A: Body piercing is not new. It is an ancient practice that can be traced back thousands of years to various cultures. Oral piercing, however, is a relatively new fad that includes the puncture of oral tissues -- such as the lip, cheek or tongue -- so that an individual may wear ornamental jewelry.
The jewelry ranges from metal studs to rings to other decorative pieces. This practice is often referred to as "body art," and has grown in popularity among teenagers and college-age individuals during the last decade. With tongue piercing, for example, the tongue is usually pierced in the middle front with a temporary device that is inserted during the three to five week healing period. After that time, permanent jewelry is inserted and left in, or the hole will close up within days.
Q: Why is it dangerous?
A: There are no licensing or certification standards for individuals who provide body-piercing services. This makes it difficult to control and monitor who performs the procedure and the environment in which the services are provided. There are numerous health and safety concerns at stake -- ranging from how sterile the equipment is to how much training the individual has who is performing the service. In addition, piercing may be painful. Piercing occurs without anesthetics because persons who provide these services are not licensed to administer drugs (only dentists, physicians and podiatrists can prescribe and administer anesthesia). The procedure is often performed in tattoo parlors, hair and nail salons and in the private homes of those who do piercing. The individuals may have little or no training.
Q: What are the risks?
A: Infection is the main danger. Oral piercing may cause serious infection because the inside of the mouth harbors all kinds of bacteria. The site of the piercing can easily become infected. In addition, poor sterilization techniques may increase the risk of infection.

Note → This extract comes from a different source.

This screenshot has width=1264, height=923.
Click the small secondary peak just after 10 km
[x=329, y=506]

Swelling -- Following piercing, the tongue can swell -- obstructing breathing and making it difficult to swallow.
Blood Clots -- When the tongue is involved, there is a risk of blood clots that may produce life-threatening strokes.
Cracked Teeth -- This is common with tongue piercing because an individual can easily bite down on the jewelry and crack the teeth.

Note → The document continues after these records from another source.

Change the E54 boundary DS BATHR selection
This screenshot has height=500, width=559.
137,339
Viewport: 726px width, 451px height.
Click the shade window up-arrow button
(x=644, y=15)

Inhaled Parts -- Jewelry may break apart and the small parts may be inhaled or aspirated in the lungs -- requiring surgical removal.

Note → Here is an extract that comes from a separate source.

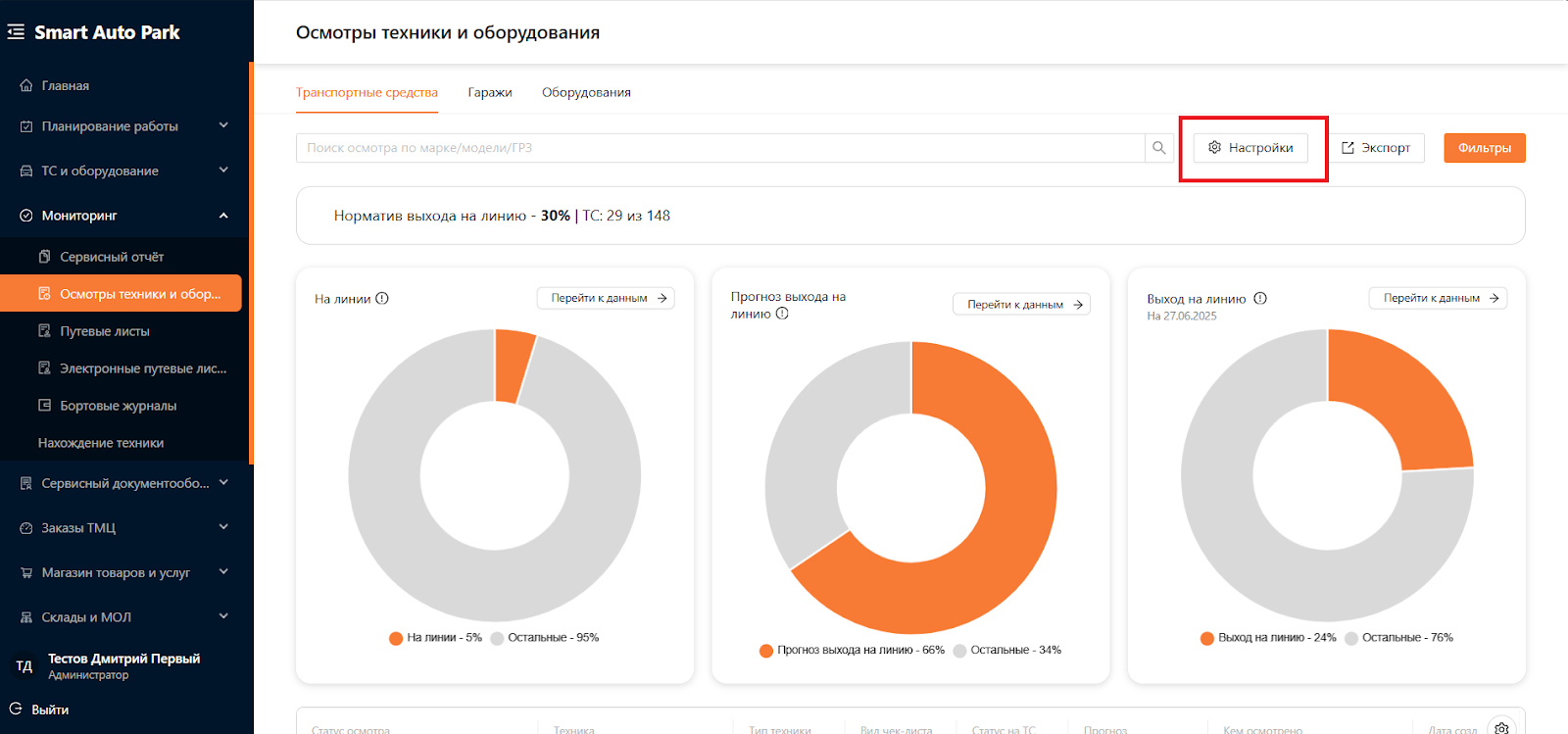Focus the Поиск осмотра search field
The height and width of the screenshot is (734, 1568).
[x=720, y=148]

Hemorrhaging, nerve damage and numbness at the site, allergies to metal, toxic shock, blood poisoning, enlarged lips, scars, damaged sense of taste and speech impairment are other serious side effects of oral piercing.
Q: Are there any laws regulating oral piercing?
A: To pursue oral piercing, an individual must prove he or she is 18 years old. If under age 18, a parent must be present and provide parental consent. City of Chicago and State of Illinois require anyone who performs oral piercing services to purchase licenses to conduct this type of business. They must also prove they have "adequate training" and are piercing under sterile conditions. Other cities and states have similar regulations.
Q: When should you contact a healthcare professional?
A: The Chicago Dental Society opposes any kind of oral piercing. However, if individuals want this procedure done, they should first contact their physician or dentist to discuss the risks. If you have had oral piercing and the wound does not heal or there are signs of infection, visit the dentist or get medical help immediately.